### SUPPLIED RECORDS
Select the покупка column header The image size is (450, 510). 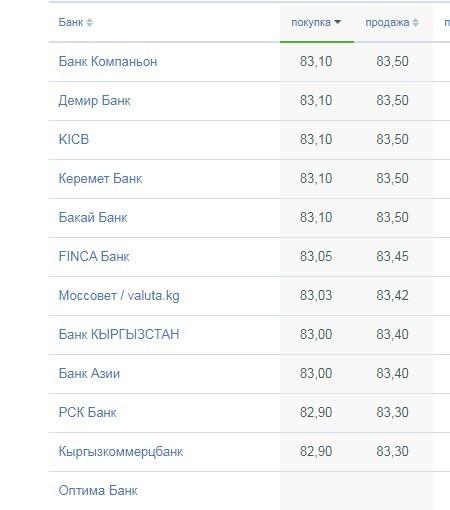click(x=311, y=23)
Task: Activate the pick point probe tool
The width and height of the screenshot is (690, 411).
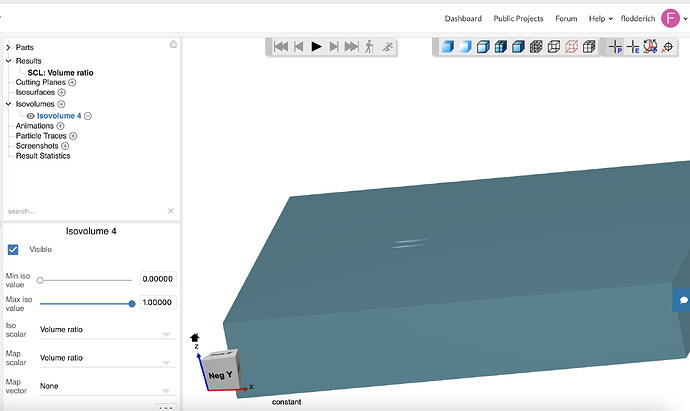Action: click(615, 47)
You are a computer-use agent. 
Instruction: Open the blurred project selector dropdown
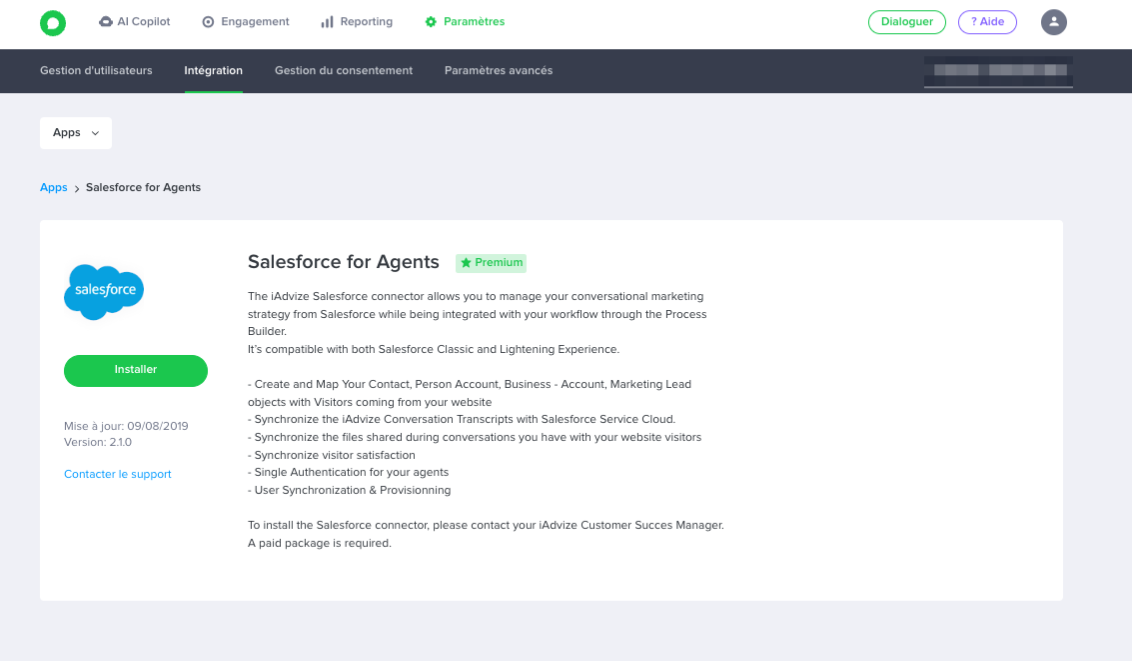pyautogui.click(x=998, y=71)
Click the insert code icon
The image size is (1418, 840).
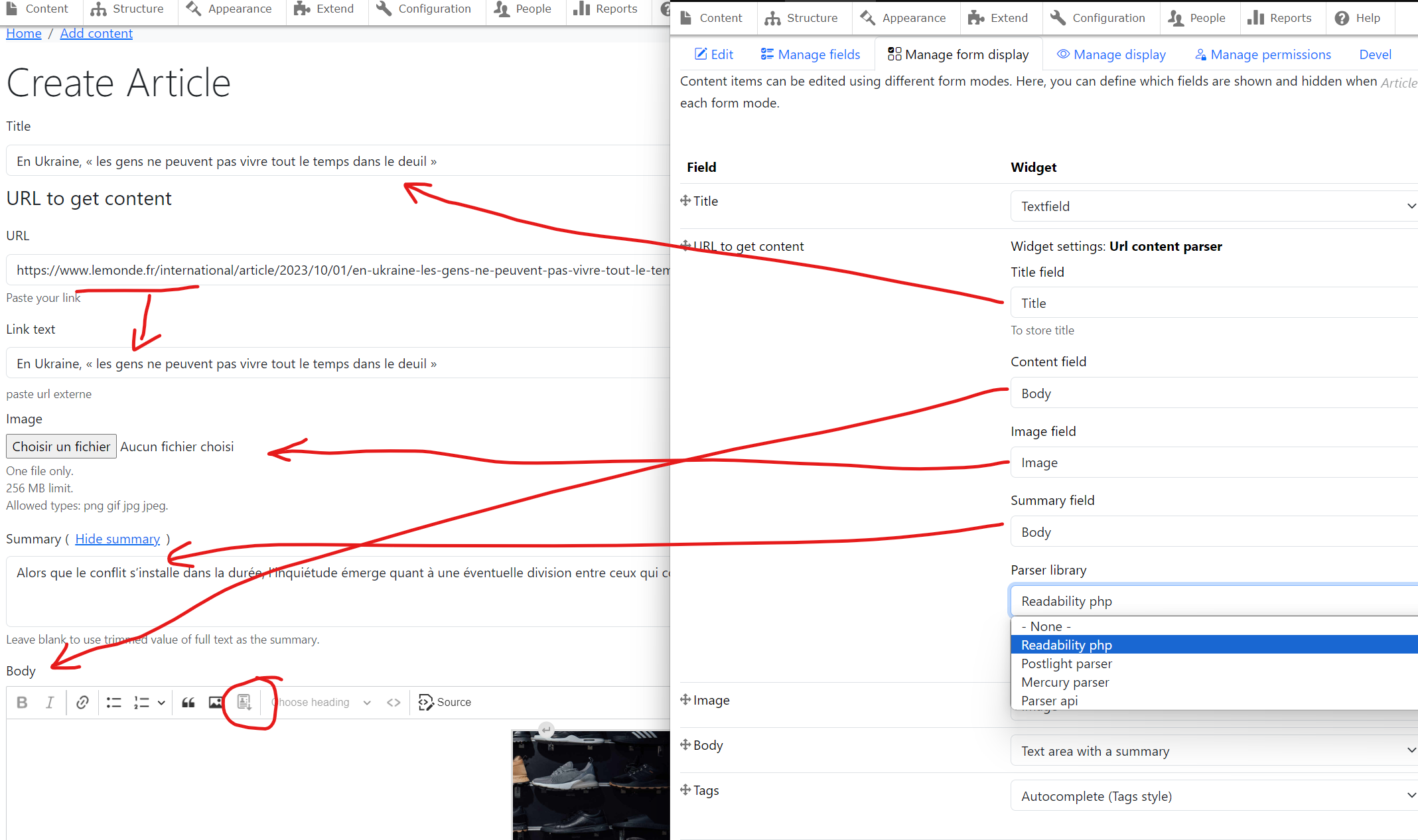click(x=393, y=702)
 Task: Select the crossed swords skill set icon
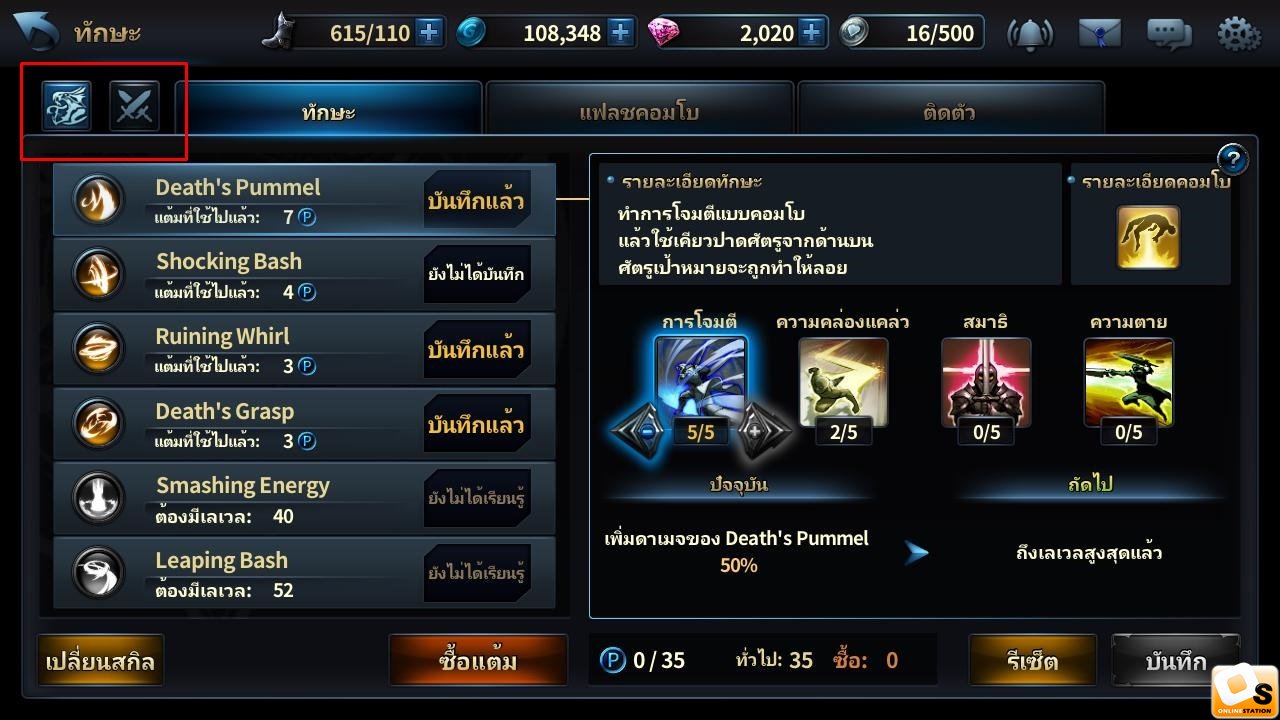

### YOUR INSTRUCTIONS
Rewrite the records above, starting at the line that contains "Task: Activate the pick point probe tool" and ending at the end of the records, with all requests included. Scale every click coordinate in the answers by 1.65 and round to whole numbers, halves up; leave the numbers in the requests unchanged and omit the pictures.

### THE OUTPUT
Task: Activate the pick point probe tool
The width and height of the screenshot is (690, 411).
Action: click(1015, 78)
You are a computer-use agent. 
Instruction: Open the blurred project selector dropdown
pyautogui.click(x=1647, y=117)
Click the insert code icon
The image size is (1418, 840).
click(x=648, y=1158)
 Task: Select the crossed swords skill set icon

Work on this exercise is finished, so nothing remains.